Work order:
Exclude all pictures, and reproduce exactly the lines from the one containing "This screenshot has width=757, height=700." through the end of the records, with nothing else added.

(Saved entries)
+ + + +

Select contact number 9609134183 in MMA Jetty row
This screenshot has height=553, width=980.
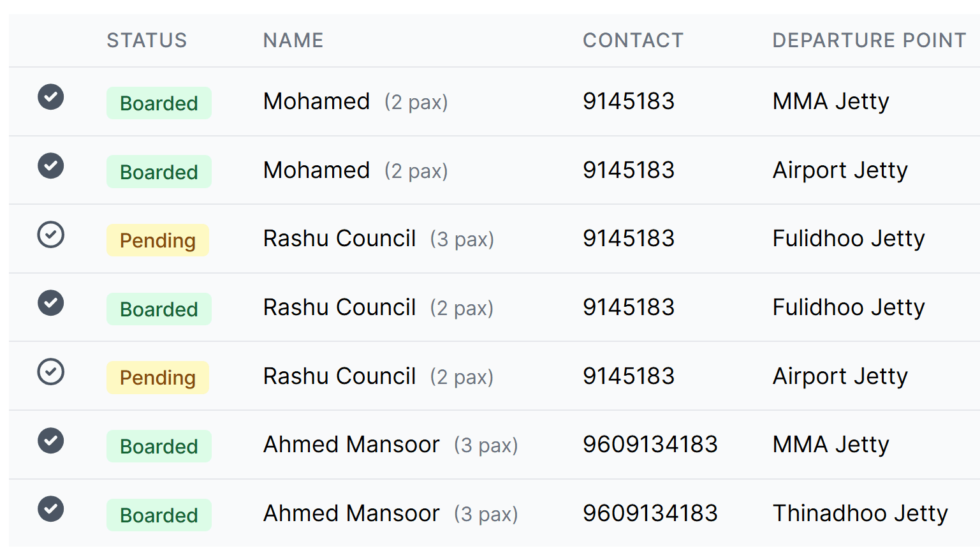coord(650,445)
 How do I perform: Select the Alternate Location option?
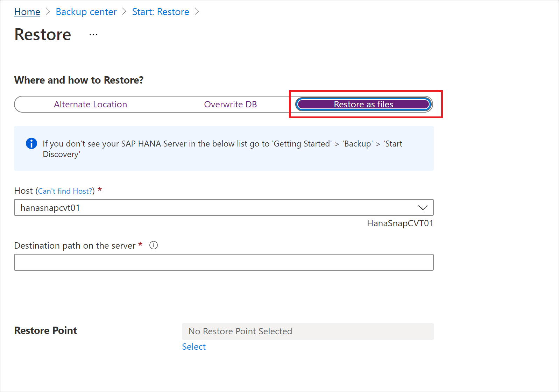[x=90, y=104]
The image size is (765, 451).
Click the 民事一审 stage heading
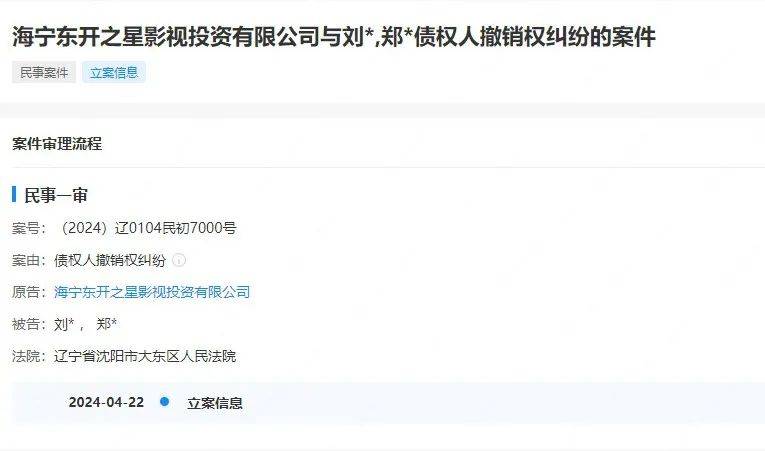[56, 195]
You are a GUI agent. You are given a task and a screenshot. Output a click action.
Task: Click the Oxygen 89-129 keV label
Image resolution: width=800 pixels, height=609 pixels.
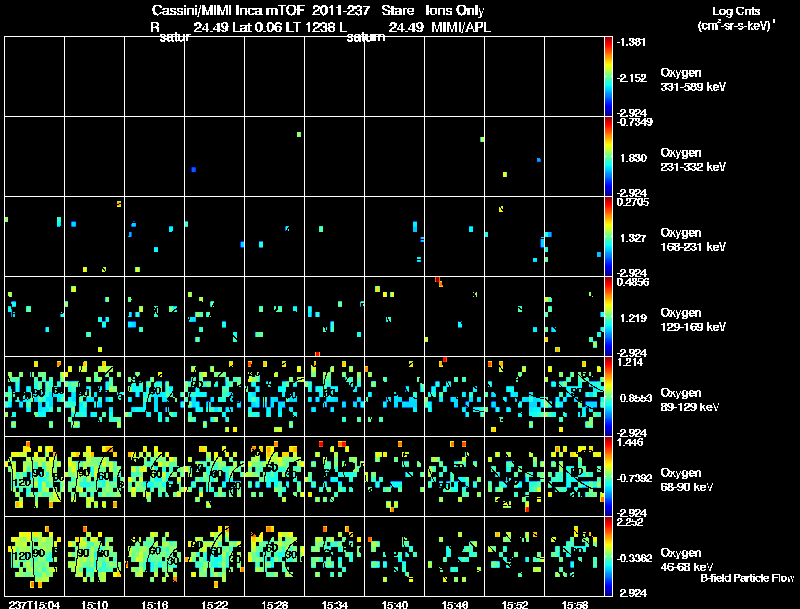click(690, 400)
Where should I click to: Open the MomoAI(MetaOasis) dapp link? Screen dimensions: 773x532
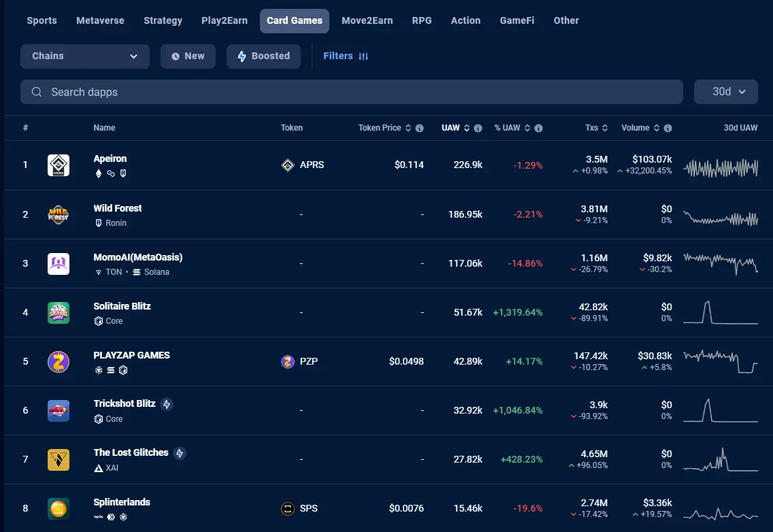[138, 257]
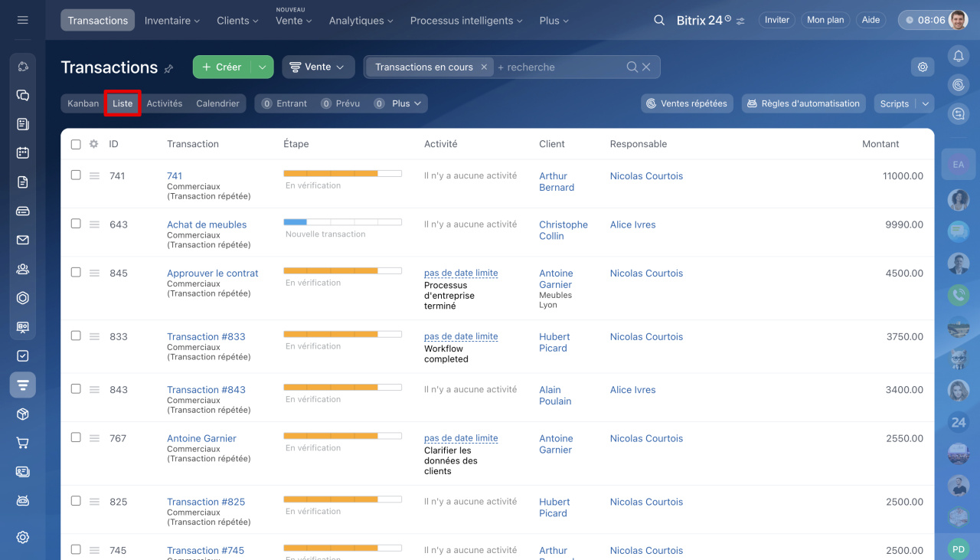Open the Calendar icon in left sidebar
The height and width of the screenshot is (560, 980).
(22, 152)
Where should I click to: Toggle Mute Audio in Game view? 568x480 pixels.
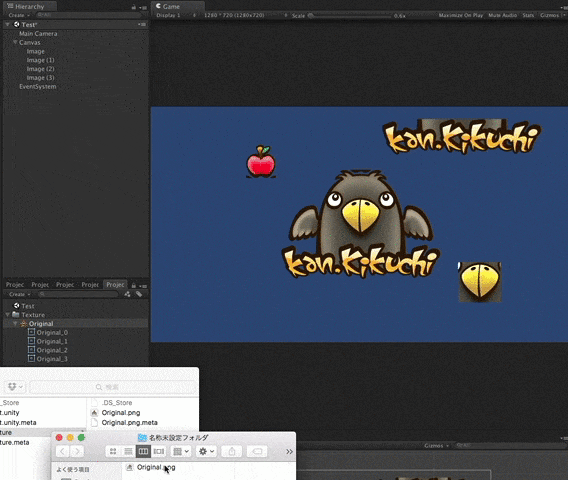click(502, 15)
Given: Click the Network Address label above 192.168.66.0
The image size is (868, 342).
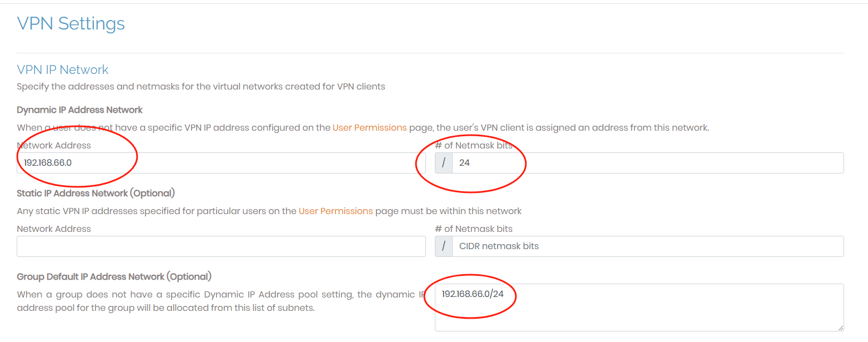Looking at the screenshot, I should coord(54,145).
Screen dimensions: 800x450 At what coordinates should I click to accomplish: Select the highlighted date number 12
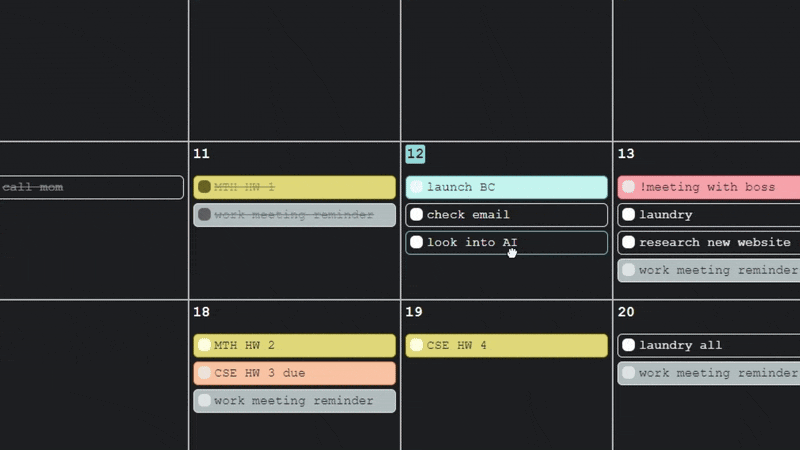pyautogui.click(x=415, y=154)
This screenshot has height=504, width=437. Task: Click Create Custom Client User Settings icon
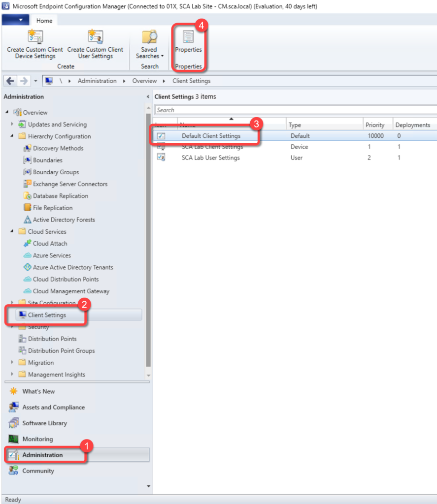(x=95, y=37)
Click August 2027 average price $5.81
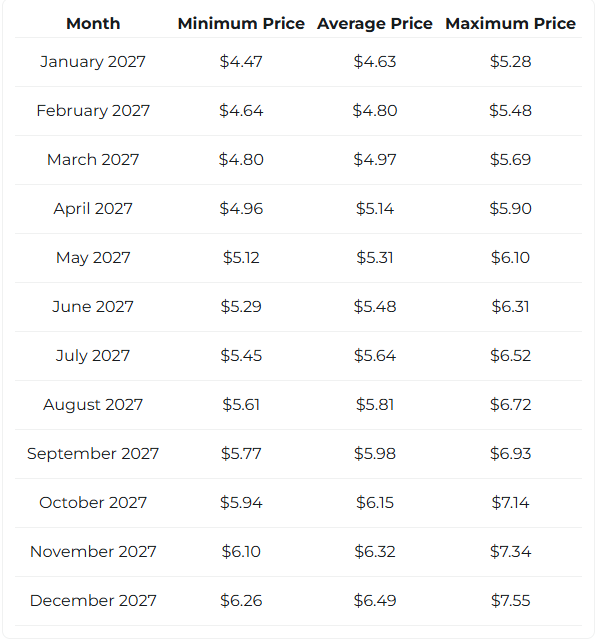The height and width of the screenshot is (643, 613). click(x=375, y=405)
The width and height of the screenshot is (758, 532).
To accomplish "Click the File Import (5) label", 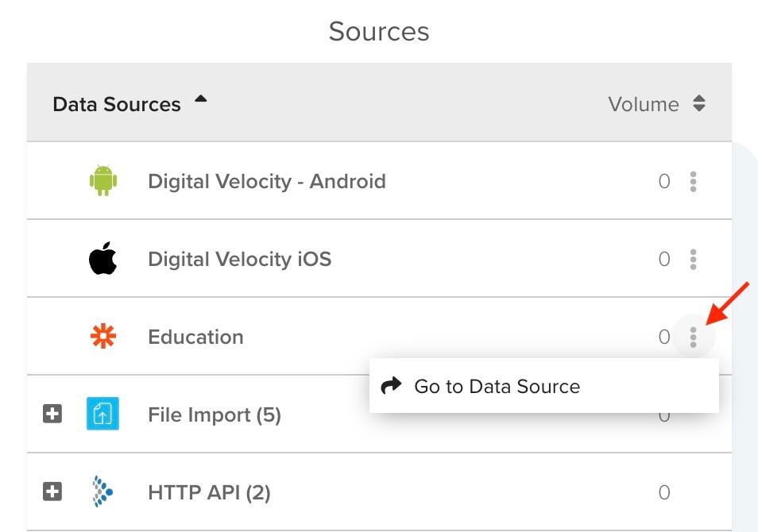I will 214,414.
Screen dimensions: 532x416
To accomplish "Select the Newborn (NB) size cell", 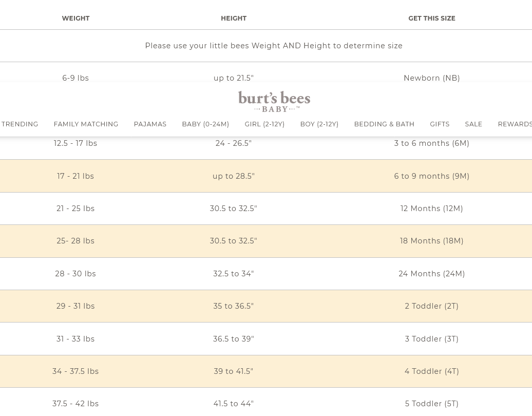I will coord(431,78).
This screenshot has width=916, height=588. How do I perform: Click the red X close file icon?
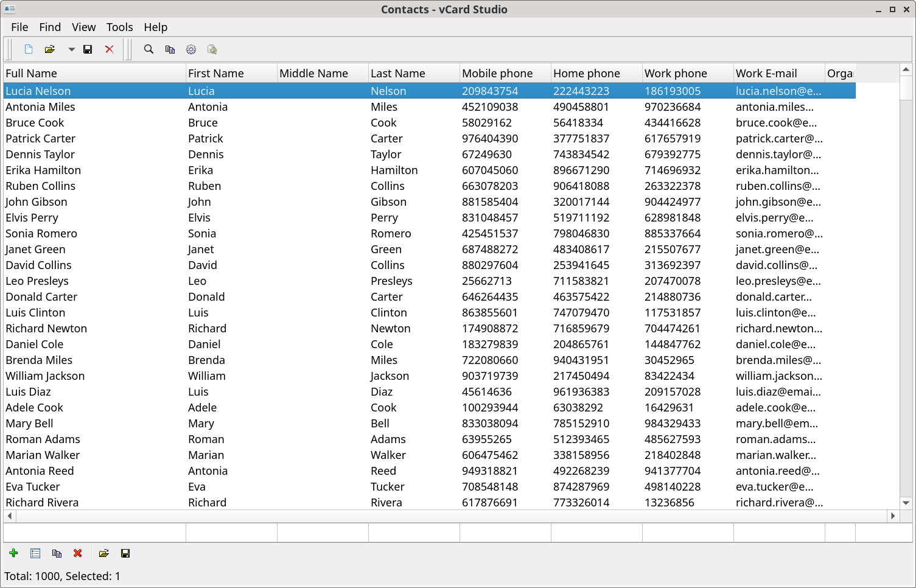coord(110,49)
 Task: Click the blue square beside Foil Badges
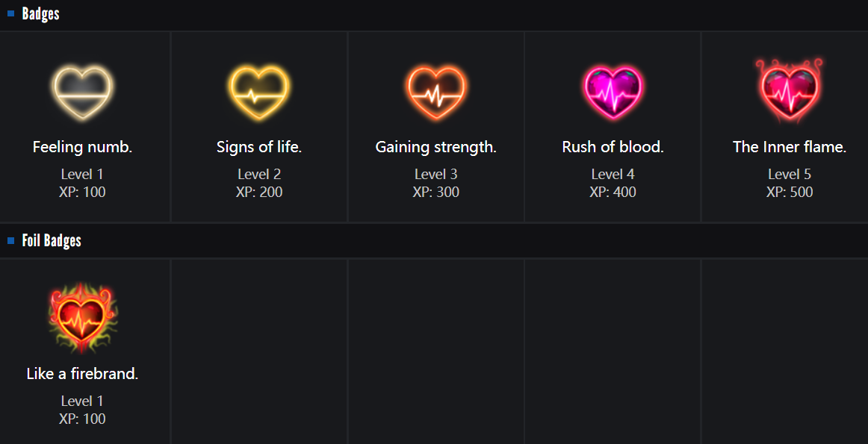(11, 240)
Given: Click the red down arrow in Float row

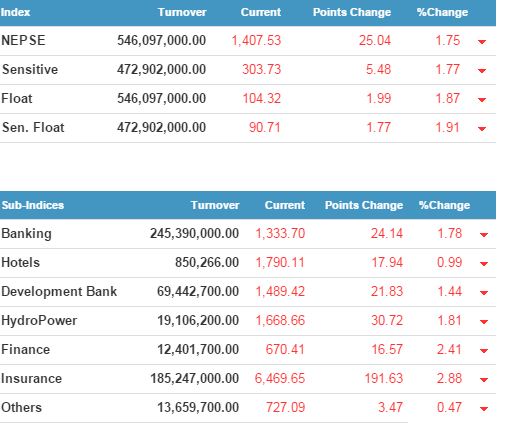Looking at the screenshot, I should click(482, 100).
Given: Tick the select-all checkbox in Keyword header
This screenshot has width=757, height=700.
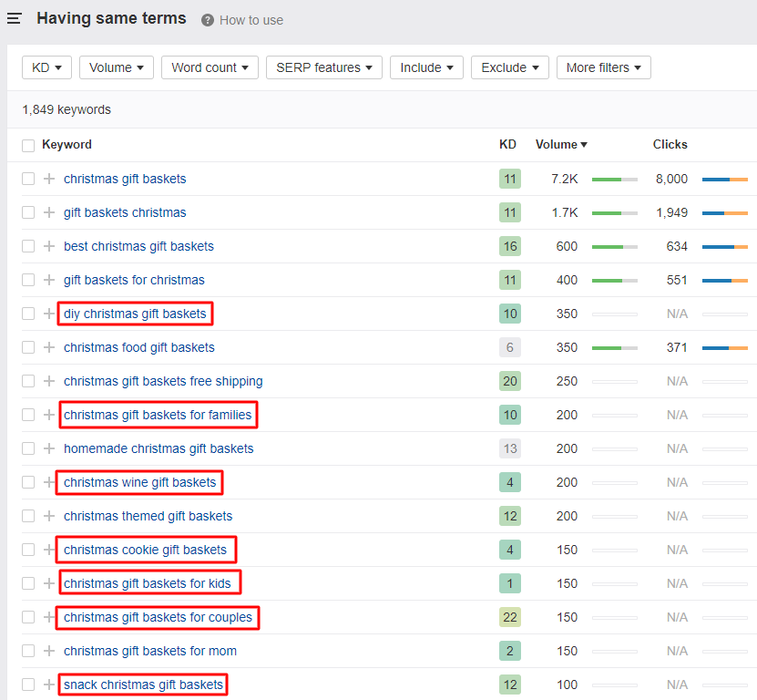Looking at the screenshot, I should tap(28, 145).
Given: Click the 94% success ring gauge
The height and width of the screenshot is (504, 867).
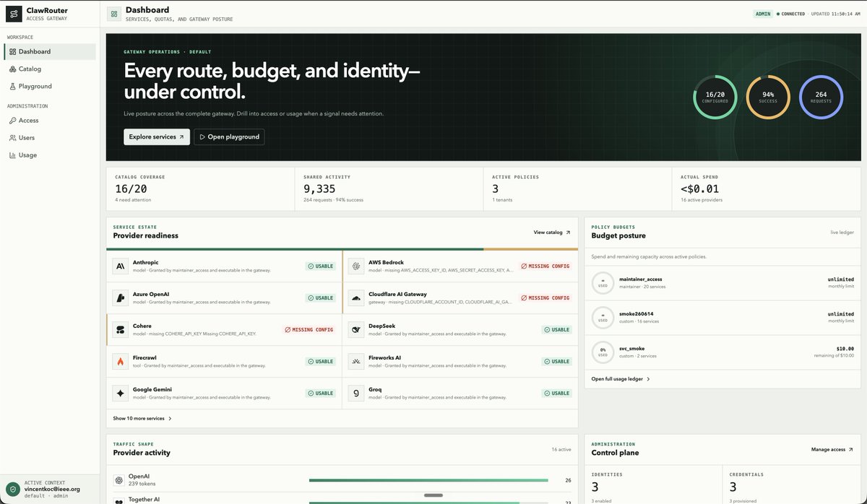Looking at the screenshot, I should 768,97.
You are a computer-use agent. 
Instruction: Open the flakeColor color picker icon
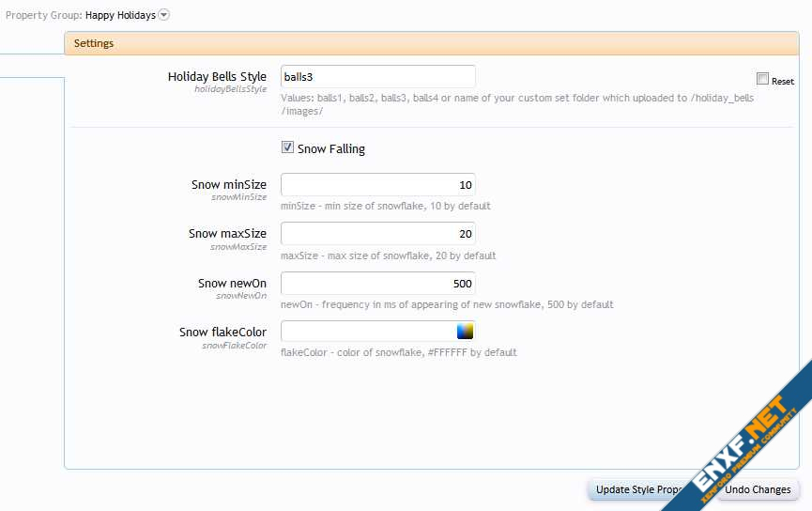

+ + + +

Task result:
This screenshot has width=757, height=700.
Looking at the screenshot, I should tap(28, 145).
Given: Click the 94% success ring gauge
The height and width of the screenshot is (504, 867).
Looking at the screenshot, I should 768,97.
You are a computer-use agent. 
Instruction: Open the flakeColor color picker icon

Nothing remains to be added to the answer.